Questa intervista è stata pubblicata sul Focus di Febbraio 2009
 
 

Uno dei più influenti architetti contemporanei, il ticinese Luigi Snozzi, è noto per i suoi aforismi; in uno di questi si dice "ogni intervento presuppone una distruzione, distruggi con senno". Il paesaggio italiano sembra, al contrario, la dimostrazione di una assai scarsa attenzione per le peculiarità del nostro territorio. In quale direzione si deve muovere la disciplina architettonica per coniugare sviluppo e tutela?

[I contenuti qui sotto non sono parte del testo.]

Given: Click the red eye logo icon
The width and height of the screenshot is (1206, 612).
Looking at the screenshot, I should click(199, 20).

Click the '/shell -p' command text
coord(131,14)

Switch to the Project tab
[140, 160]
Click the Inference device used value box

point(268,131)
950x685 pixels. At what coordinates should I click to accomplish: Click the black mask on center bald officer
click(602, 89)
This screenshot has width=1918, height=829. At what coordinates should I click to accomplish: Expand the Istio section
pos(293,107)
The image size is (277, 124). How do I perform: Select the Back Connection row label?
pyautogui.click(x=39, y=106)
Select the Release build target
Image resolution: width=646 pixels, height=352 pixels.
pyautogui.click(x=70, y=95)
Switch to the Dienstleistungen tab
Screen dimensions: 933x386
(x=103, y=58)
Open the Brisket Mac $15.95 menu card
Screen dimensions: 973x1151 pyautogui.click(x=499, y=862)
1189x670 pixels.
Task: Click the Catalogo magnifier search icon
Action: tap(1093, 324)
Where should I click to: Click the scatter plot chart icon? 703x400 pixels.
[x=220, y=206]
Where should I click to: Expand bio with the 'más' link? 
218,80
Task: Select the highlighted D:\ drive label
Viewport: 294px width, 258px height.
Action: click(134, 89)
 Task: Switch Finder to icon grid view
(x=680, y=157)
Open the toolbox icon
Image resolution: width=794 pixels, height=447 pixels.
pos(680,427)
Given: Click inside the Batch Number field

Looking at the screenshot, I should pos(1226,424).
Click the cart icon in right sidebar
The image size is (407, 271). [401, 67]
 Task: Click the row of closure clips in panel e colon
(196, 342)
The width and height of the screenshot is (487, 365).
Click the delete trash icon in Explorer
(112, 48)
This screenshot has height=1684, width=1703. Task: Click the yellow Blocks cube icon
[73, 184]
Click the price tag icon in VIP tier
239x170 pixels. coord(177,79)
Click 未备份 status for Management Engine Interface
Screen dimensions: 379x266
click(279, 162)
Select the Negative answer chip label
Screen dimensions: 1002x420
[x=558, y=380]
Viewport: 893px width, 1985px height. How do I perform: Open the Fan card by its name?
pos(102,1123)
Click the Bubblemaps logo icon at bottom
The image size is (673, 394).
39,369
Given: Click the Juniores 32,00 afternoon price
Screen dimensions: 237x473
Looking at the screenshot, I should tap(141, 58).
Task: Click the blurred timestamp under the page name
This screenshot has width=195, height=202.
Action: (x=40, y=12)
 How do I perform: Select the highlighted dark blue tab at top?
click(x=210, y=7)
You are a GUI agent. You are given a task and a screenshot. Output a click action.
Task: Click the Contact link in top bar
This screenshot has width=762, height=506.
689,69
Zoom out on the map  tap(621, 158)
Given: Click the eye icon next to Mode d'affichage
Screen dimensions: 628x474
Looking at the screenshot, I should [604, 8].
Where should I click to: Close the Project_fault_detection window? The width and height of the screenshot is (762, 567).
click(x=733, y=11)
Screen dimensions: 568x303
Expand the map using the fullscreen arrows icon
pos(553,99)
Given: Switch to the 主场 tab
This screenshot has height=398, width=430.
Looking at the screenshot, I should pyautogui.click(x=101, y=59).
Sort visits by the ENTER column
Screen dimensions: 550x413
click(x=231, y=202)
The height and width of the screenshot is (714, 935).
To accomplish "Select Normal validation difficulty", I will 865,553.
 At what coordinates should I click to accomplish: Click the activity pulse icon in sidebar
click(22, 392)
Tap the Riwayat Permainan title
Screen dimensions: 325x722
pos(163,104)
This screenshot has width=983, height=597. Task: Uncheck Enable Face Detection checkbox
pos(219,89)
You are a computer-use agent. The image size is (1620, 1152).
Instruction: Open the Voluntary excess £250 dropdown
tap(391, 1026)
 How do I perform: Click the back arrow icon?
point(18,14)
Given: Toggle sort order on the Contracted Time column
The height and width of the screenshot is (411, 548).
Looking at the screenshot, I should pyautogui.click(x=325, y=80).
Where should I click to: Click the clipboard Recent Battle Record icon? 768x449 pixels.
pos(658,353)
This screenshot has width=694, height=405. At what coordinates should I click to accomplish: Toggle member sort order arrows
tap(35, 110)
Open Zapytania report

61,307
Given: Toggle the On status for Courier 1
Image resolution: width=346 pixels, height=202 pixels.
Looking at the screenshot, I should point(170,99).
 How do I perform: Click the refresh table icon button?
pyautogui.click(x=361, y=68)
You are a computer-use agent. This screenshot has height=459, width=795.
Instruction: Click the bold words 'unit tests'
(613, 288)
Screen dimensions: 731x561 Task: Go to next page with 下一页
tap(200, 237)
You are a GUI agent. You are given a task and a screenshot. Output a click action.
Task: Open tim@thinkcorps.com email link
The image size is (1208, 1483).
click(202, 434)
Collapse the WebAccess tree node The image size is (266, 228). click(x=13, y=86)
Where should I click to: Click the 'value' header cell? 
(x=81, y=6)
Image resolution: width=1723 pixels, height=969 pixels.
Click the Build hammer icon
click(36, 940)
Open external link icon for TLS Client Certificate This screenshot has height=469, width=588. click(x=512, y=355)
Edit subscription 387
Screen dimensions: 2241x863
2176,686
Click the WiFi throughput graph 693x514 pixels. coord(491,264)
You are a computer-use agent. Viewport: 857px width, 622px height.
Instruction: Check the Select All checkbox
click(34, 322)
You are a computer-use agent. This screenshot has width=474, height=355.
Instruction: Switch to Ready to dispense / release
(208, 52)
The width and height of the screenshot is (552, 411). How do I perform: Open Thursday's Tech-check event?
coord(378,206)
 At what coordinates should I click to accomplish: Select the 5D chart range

Adolf Loos, uno dei padri dell'architettura moderna, così scriveva nel 1910: "Posso condurvi sulle sponde di un lago montano? Il cielo è azzurro, l'acqua verde e tutto è pace profonda. I monti e le nuvole si rispecchiano nel lago e così anche le case, le corti e le cappelle. Sembra che stiano lì come se non fossero state create dalla mano dell'uomo. (....) Ma cosa c'è là? Una stonatura si insinua in questa pace come uno stridore inutile (...) C'è una villa. L'opera di un buono o cattivo architetto? Non lo so. So soltanto che la pace, la quiete e la bellezza se ne sono già andati (...) Perché tutti gli architetti, buoni o cattivi, finiscono per deturpare il lago."
Ecco, queste parole dovrebbero essere tenute a mente da chi si accinge a costruire. Ammesso che sia ancora possibile coniugare sviluppo e tutela (molti, vedendo quanto succede, ne dubitano), bisognerebbe considerare, sempre, la sacralità del territorio e del paesaggio, due entità che in Italia vengono divorati e dissipati a colpi di decine di migliaia di ettari l'anno. Prevedendo, tra l'altro, l'obbligo di recuperare ogni volumetria dismessa prima di costruirne di nuove, ispirarsi - senza temere di cadere nelle trappole del "vernacolo dotto" - a quanto i secoli e la saggezza di chi ci ha preceduto ha saputo creare, e rispettare, quanto è possibile, ogni preesistenza storica o naturale.
 
 

I principi più consolidati della bioarchitettura ritengono che gli edifici sono immobili nell'ambiente, in quanto anche loro hanno le radici e con l'ambiente vivono e si integrano. Lei concorda con queste parole? E se sì, con quale atteggiamento la cultura progettuale moderna dovrebbe accostarsi al tema della progettazione oggi?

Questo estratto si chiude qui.